The question is “does it really matter if machine learning algorithms are a black box?”. The quick answer is NO, until you reach a situation where it does matter. Therefore, defining the scope of the inputs towards the black box is of prime importance. It is the responsibility of the machine learning algorithm developer to identify the range of validity of the model. This means that understanding of the physics/phenomenon on the backend is also important. If there are any nonlinearities or discontinues in the system which are not identified by the provided data, then usage of the machine learning algorithm can prove extremely dangerous. It is not only important to identify the discontinuities but even the order of discontinuity (or continuity). However, most machine learning algorithm developers are data scientists, which may or may not understand the physics from which the data is generated. The solution is to either get a data scientist who also understands the physics of the process OR make the data scientist work in tandem with physicist so that the proper scope and applicability of the model can be defined.
To prove this point, lets take an example of a hollow sphere which is loaded with internal pressure. Without thinking of the physics, lets start loading the sphere with pressure and measure the expansion i.e. new radius of the sphere.
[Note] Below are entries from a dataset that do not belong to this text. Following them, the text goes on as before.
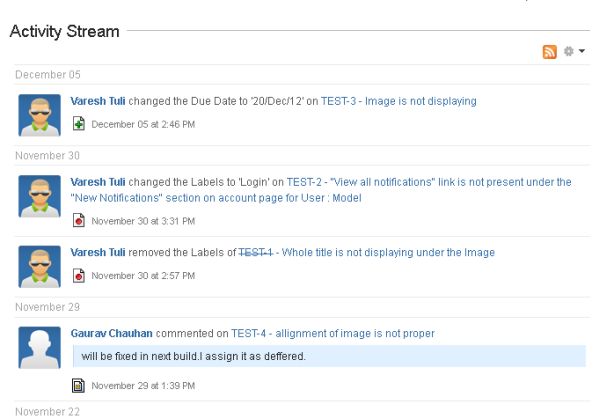The image size is (600, 419).
Task: Click Gaurav Chauhan's default avatar
Action: 39,347
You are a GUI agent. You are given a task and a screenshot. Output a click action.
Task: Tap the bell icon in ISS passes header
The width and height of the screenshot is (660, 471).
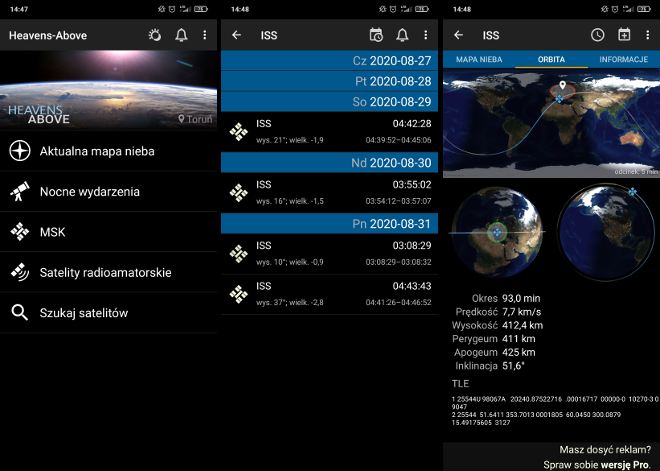[x=402, y=35]
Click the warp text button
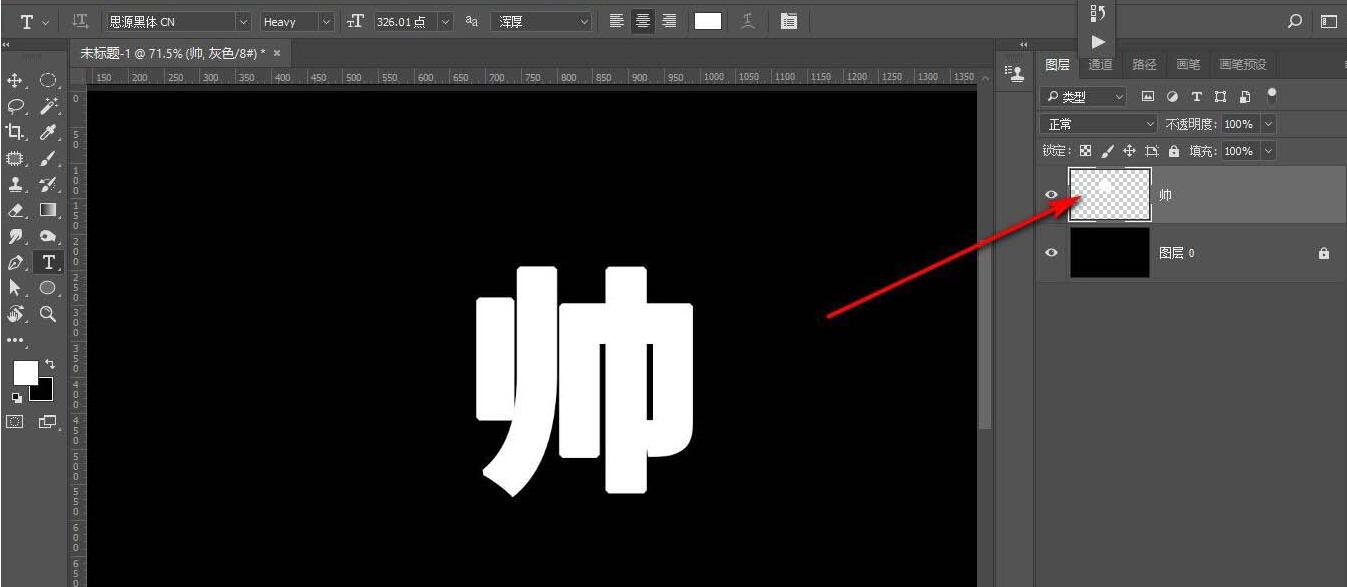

The data was collected up to 42MPa pressure which is shown below:
A linear trend can be observed clearly. Now if we want to make prediction at 50MPa, we need to extrapolate this model linearly. The expected radius of the sphere at 50MPa shall be 5.5045mm. But what we get in reality is a radius of 5.511mm at 50MPa as shown below:
So, the model results are extremely accurate up to ~46MPa but as soon as the pressure goes slightly above 46MPa the accuracy deteriorates significantly. This is due to the discontinuity at this pressure.
Ok let’s say that the scope of the machine learning model is not to extrapolate but only to interpolate. We can collect data to a higher pressure range. However, collecting data is expensive. So we start with 10 data points. We get the following data fit:
We see that there is nonlinearity starting from ~37MPa up to ~58MPa. We are not sure about the behaviour between 58MPa and 67Mpa. It apparently shows linear behaviour, but we don’t have a data point in between, so it can also be nonlinear. We add more point between 37MPa and 50MPa to cover the strong nonlinearity and a few points between 50 and 67Mpa to cover the weak nonlinearity.
However, adding more points between 37MPa and 46MPa do not add too much to the model except for it shows that the model is linear between 0 and 46Mpa and then there is a discontinuity with weak nonlinearity till 63MPa. If this would have been known from the start, then one could have saved a lot of expensive data collection. The model is now quite accurate, but it cost much more. Bringing in knowledge of physics from the start (in this case elastic deformation changing to plastic deformation and the hardening behaviour of material) could have made the machine learning algorithm development much more accurate and cost effective.